> **Task directions**
The expected result is every line of the records, printed exactly.

START Provided information

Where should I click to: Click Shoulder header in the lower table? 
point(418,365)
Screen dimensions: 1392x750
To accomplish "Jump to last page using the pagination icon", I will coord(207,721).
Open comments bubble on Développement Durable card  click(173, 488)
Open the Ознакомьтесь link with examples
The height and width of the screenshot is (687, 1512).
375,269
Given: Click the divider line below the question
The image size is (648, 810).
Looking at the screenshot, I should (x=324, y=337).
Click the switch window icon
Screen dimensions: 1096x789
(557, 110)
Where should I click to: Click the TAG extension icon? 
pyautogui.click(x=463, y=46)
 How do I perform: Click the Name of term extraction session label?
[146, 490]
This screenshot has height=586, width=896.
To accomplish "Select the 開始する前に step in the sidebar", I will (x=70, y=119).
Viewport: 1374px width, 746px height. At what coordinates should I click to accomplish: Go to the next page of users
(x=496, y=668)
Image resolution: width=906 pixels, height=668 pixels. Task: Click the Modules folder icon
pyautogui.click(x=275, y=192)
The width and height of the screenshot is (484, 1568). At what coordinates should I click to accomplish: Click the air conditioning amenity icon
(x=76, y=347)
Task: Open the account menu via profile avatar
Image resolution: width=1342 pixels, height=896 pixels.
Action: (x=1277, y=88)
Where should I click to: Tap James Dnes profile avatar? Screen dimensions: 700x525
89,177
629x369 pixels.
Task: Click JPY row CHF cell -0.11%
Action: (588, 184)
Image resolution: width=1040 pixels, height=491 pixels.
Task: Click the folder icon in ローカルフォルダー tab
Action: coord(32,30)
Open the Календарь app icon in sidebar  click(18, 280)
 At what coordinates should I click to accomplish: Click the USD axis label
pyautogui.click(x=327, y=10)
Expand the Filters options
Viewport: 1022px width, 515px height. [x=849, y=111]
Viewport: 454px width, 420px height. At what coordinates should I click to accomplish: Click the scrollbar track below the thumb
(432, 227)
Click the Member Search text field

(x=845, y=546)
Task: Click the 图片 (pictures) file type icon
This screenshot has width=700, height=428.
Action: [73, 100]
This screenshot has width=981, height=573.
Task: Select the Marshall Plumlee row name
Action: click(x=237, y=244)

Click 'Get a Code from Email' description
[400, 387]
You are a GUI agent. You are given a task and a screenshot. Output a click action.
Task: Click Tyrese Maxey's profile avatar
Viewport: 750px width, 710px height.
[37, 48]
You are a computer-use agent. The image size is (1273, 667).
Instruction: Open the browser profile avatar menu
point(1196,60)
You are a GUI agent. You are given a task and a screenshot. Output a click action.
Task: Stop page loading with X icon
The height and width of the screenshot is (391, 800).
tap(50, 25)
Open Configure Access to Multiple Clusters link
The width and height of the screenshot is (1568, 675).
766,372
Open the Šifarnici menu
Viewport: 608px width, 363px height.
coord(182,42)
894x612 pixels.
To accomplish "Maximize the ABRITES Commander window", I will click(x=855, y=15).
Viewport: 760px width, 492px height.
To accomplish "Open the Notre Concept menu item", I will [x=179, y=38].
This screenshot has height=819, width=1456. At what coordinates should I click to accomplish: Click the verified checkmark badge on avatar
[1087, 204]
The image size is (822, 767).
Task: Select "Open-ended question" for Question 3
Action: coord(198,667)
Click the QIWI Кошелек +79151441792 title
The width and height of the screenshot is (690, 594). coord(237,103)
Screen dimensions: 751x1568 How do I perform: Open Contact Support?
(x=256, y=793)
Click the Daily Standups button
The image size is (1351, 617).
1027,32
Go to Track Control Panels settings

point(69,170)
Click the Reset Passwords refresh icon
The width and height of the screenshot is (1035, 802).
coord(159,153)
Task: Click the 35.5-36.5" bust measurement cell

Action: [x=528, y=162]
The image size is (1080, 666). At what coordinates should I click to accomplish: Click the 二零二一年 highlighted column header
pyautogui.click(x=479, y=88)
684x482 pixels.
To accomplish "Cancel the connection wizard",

END Provided information

> **Solution to this task**
Where should I click to: Click Shoulder header in the lower table? 
point(418,365)
Screen dimensions: 1392x750
To accomplish "Jump to last page using the pagination icon", I will coord(207,721).
Open comments bubble on Développement Durable card  click(173, 488)
Open the Ознакомьтесь link with examples
The height and width of the screenshot is (687, 1512).
375,269
Given: Click the divider line below the question
The image size is (648, 810).
Looking at the screenshot, I should (x=324, y=337).
Click the switch window icon
Screen dimensions: 1096x789
(557, 110)
Where should I click to: Click the TAG extension icon? 
pyautogui.click(x=463, y=46)
 How do I perform: Click the Name of term extraction session label?
[146, 490]
This screenshot has height=586, width=896.
To accomplish "Select the 開始する前に step in the sidebar", I will (x=70, y=119).
Viewport: 1374px width, 746px height. At what coordinates should I click to accomplish: Go to the next page of users
(x=496, y=668)
Image resolution: width=906 pixels, height=668 pixels. Task: Click the Modules folder icon
pyautogui.click(x=275, y=192)
The width and height of the screenshot is (484, 1568). At what coordinates should I click to accomplish: Click the air conditioning amenity icon
(x=76, y=347)
Task: Open the account menu via profile avatar
Image resolution: width=1342 pixels, height=896 pixels.
Action: (x=1277, y=88)
Where should I click to: Tap James Dnes profile avatar? Screen dimensions: 700x525
89,177
629x369 pixels.
Task: Click JPY row CHF cell -0.11%
Action: (588, 184)
Image resolution: width=1040 pixels, height=491 pixels.
Task: Click the folder icon in ローカルフォルダー tab
Action: coord(32,30)
Open the Календарь app icon in sidebar  click(18, 280)
 At what coordinates should I click to accomplish: Click the USD axis label
pyautogui.click(x=327, y=10)
Expand the Filters options
Viewport: 1022px width, 515px height. [x=849, y=111]
Viewport: 454px width, 420px height. At what coordinates should I click to accomplish: Click the scrollbar track below the thumb
(432, 227)
Click the Member Search text field

(x=845, y=546)
Task: Click the 图片 (pictures) file type icon
This screenshot has width=700, height=428.
Action: [73, 100]
This screenshot has width=981, height=573.
Task: Select the Marshall Plumlee row name
Action: click(x=237, y=244)

Click 'Get a Code from Email' description
[400, 387]
You are a GUI agent. You are given a task and a screenshot. Output a click action.
Task: Click Tyrese Maxey's profile avatar
Viewport: 750px width, 710px height.
[37, 48]
You are a computer-use agent. The image size is (1273, 667).
Instruction: Open the browser profile avatar menu
point(1196,60)
You are a GUI agent. You are given a task and a screenshot. Output a click action.
Task: Stop page loading with X icon
The height and width of the screenshot is (391, 800).
tap(50, 25)
Open Configure Access to Multiple Clusters link
The width and height of the screenshot is (1568, 675).
766,372
Open the Šifarnici menu
Viewport: 608px width, 363px height.
coord(182,42)
894x612 pixels.
To accomplish "Maximize the ABRITES Commander window", I will click(x=855, y=15).
Viewport: 760px width, 492px height.
To accomplish "Open the Notre Concept menu item", I will [x=179, y=38].
This screenshot has height=819, width=1456. At what coordinates should I click to accomplish: Click the verified checkmark badge on avatar
[1087, 204]
The image size is (822, 767).
Task: Select "Open-ended question" for Question 3
Action: coord(198,667)
Click the QIWI Кошелек +79151441792 title
The width and height of the screenshot is (690, 594). coord(237,103)
Screen dimensions: 751x1568 How do I perform: Open Contact Support?
(x=256, y=793)
Click the Daily Standups button
The image size is (1351, 617).
1027,32
Go to Track Control Panels settings

point(69,170)
Click the Reset Passwords refresh icon
The width and height of the screenshot is (1035, 802).
coord(159,153)
Task: Click the 35.5-36.5" bust measurement cell

Action: [x=528, y=162]
The image size is (1080, 666). At what coordinates should I click to accomplish: Click the 二零二一年 highlighted column header
pyautogui.click(x=479, y=88)
684x482 pixels.
To accomplish "Cancel the connection wizard",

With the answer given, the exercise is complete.